Zillow is here. As of two days ago they’ve officially entered the market in Sacramento and they have big plans to expand to other territories too. Let’s talk about this. Here’s what’s swirling through my mind. Anything to add?
Corporate flipper: Zillow is basically going to be flipping homes. Their website doesn’t use this language because “flipping” has a negative connotation sometimes. But they’ll be buying below market value, doing repairs as needed, and then selling higher. If it looks like a duck, quacks like a duck…
Narrow focus: Like many tech companies we’re going to see Zillow with a buy list. I’ve yet to see something published, but they’ll likely focus on conforming homes in a specific price range rather than unique or high-priced homes that might be more difficult to sell. This reminds us of Blackstone from 2012 and 2013 as they had specific standards for what they were looking to purchase. On a side note, if you work in real estate and you’re worried about the invasion of tech companies, then diversify into places and price ranges where iBuyer models aren’t going.

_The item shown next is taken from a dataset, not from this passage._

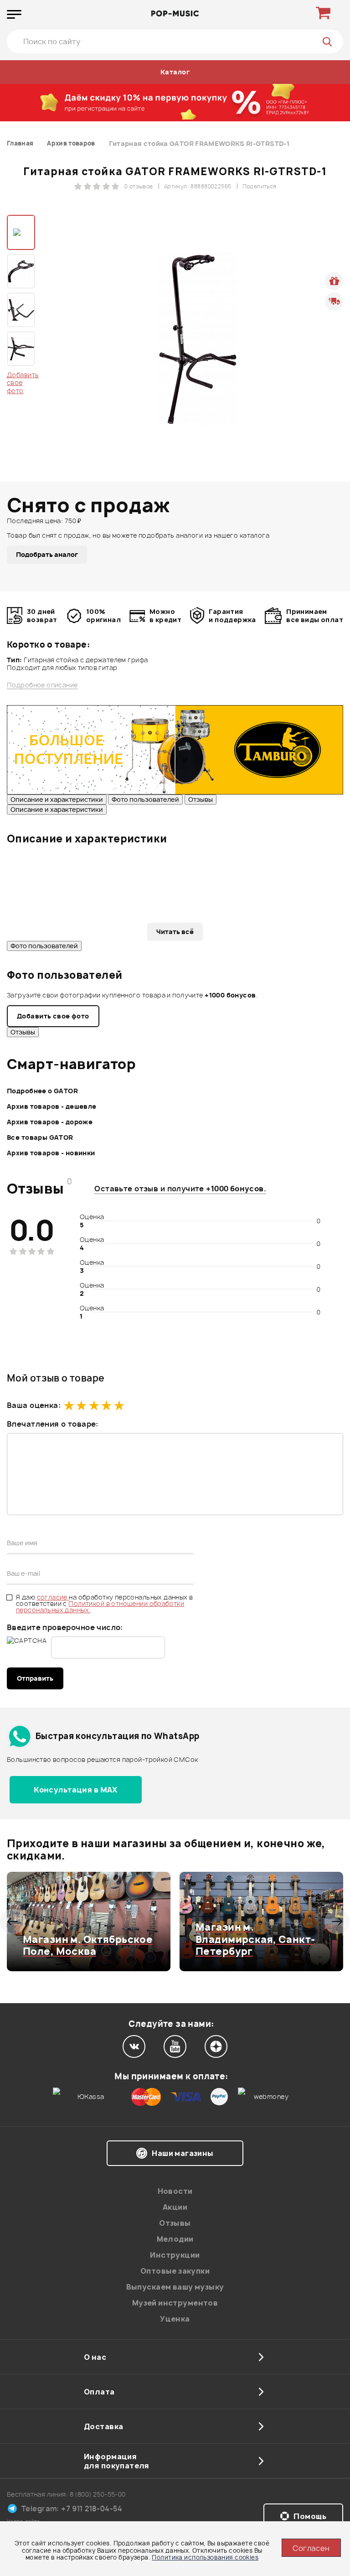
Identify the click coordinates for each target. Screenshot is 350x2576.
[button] (12, 1921)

There is a place for tech: This may be an unpopular opinion and I may have a few people want to fight me, but there is a place for big tech companies in real estate. This doesn’t mean I’m excited about Zillow and Opendoor, but the world has changed and speaking objectively there are other models beyond the traditional model that will appeal to certain buyers and sellers.

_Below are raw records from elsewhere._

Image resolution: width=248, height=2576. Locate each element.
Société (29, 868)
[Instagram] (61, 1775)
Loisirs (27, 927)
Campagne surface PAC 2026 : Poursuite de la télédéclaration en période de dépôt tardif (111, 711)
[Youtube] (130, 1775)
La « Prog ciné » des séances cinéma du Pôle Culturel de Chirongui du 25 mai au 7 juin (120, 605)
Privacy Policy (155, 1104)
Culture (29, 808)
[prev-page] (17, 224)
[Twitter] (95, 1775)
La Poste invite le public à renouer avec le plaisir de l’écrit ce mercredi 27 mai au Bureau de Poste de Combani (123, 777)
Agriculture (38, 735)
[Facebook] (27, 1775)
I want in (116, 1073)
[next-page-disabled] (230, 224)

Trust & getting a pass: Consumers tend to trust anything that’s online, so there’s already a high degree of trust with a brand like Zillow, and they’re now here to capitalize off of it. It’s as if they get a pass though because they’re not real estate agents or flippers (and they’re trying hard not to be seen that way). But let’s remember the obvious. They are here to work the system to their advantage and make money off consumers.
Tech is the minority: Tech companies are getting a ton of press, but these brands are the minority in the market right now by a long shot. For instance, Opendoor has 70 listings in the Sacramento region. That’s impressive for a start-up, but at the same time it’s only 1.4% of all listings. My guess is Zillow will be aiming to represent 2-3% of the market this year in terms of sales volume. Again, this is impressive, but let’s remember the vast bulk of sales in coming time are going to be sold traditionally.
The irony of the Zestimate: Zillow won’t be using their Zestimate as a basis for making offers. I get it, but I also find it ironic since they’ve built their brand around the legitimacy of the Zestimate.
Affordability: The unfortunate thing here about big corporations entering local real estate is it doesn’t help affordability. I’m not saying tech companies are going to cause prices to rise, but when the focus is on flipping homes, this won’t help keep prices lower.
Service fee vs commission: Lots of tech companies say stuff like, “Hey, we don’t charge commissions like real estate agents,” but this is disingenuous because there is a “service fee” that is basically the same amount or even more than we find in a typical real estate transaction.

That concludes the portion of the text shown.